5. Immature Technology and Overconfidence: Managing Expectations

Issues around immature technology and overconfidence in AI capabilities stem from inflated expectations and poor communication. Leaders may not understand AI’s limitations because technical teams aren’t effectively educating them, leading to unrealistic goals and eventual disappointment.

Key human factors:

  • Breakdown in setting realistic goals for AI projects.
  • Failure to manage expectations and communicate AI’s probabilistic nature.
  • Hype-driven rather than reality-based understanding of AI capabilities.

The Critical Role of HR in AI Transformation

As we unpack these five failure points, it becomes clear that HR has a pivotal role to play in ensuring the success of AI projects. By focusing on the human factors that underpin these challenges, HR can help bridge the gaps between technical teams, business units, and leadership.

HR must take the lead in facilitating clear, ongoing training in how leaders learn to communicate as well as the incentives, explicit and implicit, that are communicated through performance management and culture about how departments or business units collaborate. This L&D action will impact the relationships between all stakeholders involved in AI projects. As the custodian of learning and development, HR is also uniquely positioned to build AI literacy throughout the organization—and it can play a crucial role in breaking down the silos that often hamper AI project success by fostering a culture of collaboration.

As AI reshapes the skills landscape, HR must lead the charge in ensuring the organization has the right talent mix. This involves identifying critical skills gaps, creating career paths that value both technical expertise and business acumen, and implementing retention strategies for key AI talent.

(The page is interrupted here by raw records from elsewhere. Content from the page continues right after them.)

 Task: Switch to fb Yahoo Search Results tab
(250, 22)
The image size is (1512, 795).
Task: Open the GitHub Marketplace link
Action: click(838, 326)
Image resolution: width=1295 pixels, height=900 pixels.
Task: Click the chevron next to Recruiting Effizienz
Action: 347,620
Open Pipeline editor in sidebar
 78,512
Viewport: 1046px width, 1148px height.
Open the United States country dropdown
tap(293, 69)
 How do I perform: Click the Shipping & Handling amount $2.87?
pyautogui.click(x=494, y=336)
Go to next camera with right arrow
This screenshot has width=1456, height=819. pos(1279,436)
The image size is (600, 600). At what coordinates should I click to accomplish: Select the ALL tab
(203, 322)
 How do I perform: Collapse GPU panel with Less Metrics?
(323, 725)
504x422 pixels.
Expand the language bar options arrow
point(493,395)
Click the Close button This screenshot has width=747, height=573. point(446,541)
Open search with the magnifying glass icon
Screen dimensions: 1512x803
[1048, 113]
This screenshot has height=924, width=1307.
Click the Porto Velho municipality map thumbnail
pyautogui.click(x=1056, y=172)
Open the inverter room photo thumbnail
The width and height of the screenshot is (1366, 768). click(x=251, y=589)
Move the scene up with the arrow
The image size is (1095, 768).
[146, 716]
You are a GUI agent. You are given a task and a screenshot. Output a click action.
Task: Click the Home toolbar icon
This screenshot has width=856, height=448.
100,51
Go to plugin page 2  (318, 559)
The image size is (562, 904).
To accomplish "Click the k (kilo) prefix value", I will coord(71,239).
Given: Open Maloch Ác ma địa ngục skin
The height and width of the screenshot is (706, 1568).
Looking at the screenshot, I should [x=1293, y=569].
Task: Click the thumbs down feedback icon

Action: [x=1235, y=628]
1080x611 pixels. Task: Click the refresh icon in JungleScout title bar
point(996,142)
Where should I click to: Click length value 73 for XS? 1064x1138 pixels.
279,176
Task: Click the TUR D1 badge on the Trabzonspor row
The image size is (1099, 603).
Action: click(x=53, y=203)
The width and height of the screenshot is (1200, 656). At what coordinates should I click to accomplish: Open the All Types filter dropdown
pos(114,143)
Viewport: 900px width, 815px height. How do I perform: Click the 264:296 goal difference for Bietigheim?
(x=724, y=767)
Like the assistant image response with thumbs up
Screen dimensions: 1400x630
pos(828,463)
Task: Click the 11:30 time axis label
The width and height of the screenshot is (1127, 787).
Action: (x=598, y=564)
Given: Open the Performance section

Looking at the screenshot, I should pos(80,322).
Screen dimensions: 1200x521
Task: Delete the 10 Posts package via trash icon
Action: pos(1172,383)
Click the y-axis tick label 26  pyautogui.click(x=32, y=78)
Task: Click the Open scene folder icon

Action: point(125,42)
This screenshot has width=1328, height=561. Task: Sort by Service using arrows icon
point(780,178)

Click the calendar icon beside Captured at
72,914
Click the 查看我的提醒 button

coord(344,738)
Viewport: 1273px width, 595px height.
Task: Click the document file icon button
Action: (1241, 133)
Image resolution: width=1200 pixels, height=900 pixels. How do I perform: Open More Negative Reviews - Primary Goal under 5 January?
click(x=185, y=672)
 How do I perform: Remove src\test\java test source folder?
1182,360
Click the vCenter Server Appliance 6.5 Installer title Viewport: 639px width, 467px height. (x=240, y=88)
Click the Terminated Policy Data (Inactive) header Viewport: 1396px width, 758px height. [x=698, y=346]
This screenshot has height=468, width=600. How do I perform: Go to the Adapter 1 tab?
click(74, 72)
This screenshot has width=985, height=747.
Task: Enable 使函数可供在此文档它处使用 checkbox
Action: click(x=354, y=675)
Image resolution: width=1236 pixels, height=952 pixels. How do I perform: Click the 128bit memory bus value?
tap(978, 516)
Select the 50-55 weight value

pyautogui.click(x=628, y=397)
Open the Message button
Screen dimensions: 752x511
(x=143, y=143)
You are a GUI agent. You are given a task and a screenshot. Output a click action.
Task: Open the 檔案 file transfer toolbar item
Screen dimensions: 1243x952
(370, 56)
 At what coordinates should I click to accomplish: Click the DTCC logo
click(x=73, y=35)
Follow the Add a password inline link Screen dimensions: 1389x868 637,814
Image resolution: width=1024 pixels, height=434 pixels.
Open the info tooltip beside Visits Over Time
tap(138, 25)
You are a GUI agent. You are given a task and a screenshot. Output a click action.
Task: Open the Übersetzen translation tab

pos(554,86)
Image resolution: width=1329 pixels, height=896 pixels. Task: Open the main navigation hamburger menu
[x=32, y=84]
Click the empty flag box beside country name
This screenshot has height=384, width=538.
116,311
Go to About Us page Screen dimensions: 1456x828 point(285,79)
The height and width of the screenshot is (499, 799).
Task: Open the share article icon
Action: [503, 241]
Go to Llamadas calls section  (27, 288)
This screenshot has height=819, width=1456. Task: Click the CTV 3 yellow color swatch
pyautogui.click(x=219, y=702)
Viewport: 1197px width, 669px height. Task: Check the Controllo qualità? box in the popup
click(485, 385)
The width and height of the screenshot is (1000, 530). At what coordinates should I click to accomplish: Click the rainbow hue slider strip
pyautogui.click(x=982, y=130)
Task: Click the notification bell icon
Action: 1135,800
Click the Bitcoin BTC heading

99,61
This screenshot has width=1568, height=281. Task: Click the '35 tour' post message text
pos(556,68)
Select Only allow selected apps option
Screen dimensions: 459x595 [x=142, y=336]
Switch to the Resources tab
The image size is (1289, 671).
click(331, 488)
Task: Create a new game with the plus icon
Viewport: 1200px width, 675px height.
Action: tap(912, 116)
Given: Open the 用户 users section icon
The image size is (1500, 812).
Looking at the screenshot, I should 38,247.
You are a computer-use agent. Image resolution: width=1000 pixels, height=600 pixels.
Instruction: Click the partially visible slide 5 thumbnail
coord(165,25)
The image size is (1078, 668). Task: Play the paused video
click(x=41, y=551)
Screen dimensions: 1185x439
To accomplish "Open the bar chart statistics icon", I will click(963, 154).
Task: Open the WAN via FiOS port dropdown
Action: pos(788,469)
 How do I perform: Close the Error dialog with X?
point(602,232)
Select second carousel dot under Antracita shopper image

The Long View: AI’s Gradual but Transformative Impact

The current hype around AI might suggest a sudden, disruptive change, but the reality is likely to be more gradual, akin to the adoption of electricity. Certain sectors such as customer service may see rapid changes, but widespread integration across industries will take time as AI improves.  

Currently, enterprises struggle with AI implementation, and significant productivity gains remain elusive. Only a small percentage of U.S. industries are effectively utilizing AI, with adoption particularly low in manufacturing and agriculture. This slow progression stems from the ongoing learning curve in real-world applications, cautious approaches by major economic sectors, and pending scientific breakthroughs needed to accelerate adoption.  

Despite this gradual pace, AI will ultimately reshape our technological landscape and become a permanent, omnipresent force.

Conclusion: The AI/Human Synergy

As we navigate the AI revolution, it’s clear that success lies not in the technology alone, but in how we as humans engage with it. By focusing on human factors—soft skills, management, leadership, and collaboration—organizations can unlock the true potential of AI.

Here’s what HR professionals and organizations must do:

  1. Prioritize human factors: Invest heavily in developing soft skills, management capabilities, and leadership acumen. These uniquely human abilities will be your competitive edge in the AI era.
  2. Lead the change: Step up and take charge of your organization’s AI transformation. Spearhead change communication initiatives and foster AI literacy across all levels.
  3. Bridge the gap: Create programs that facilitate collaboration between technical teams and business units. Break down silos and build a culture of cross-functional innovation.
  4. Future-proof your workforce: Develop comprehensive upskilling and reskilling programs. Prepare your employees not just for the AI of today, but for the rapid evolutions to come.
  5. Embrace ethical AI: Establish clear guidelines for AI implementation that prioritize transparency, fairness, and human values.

The journey ahead is long, and the challenges are significant. But with a focus on the human element, organizations can navigate the AI revolution successfully, unlocking new possibilities and driving sustainable growth in the AI era.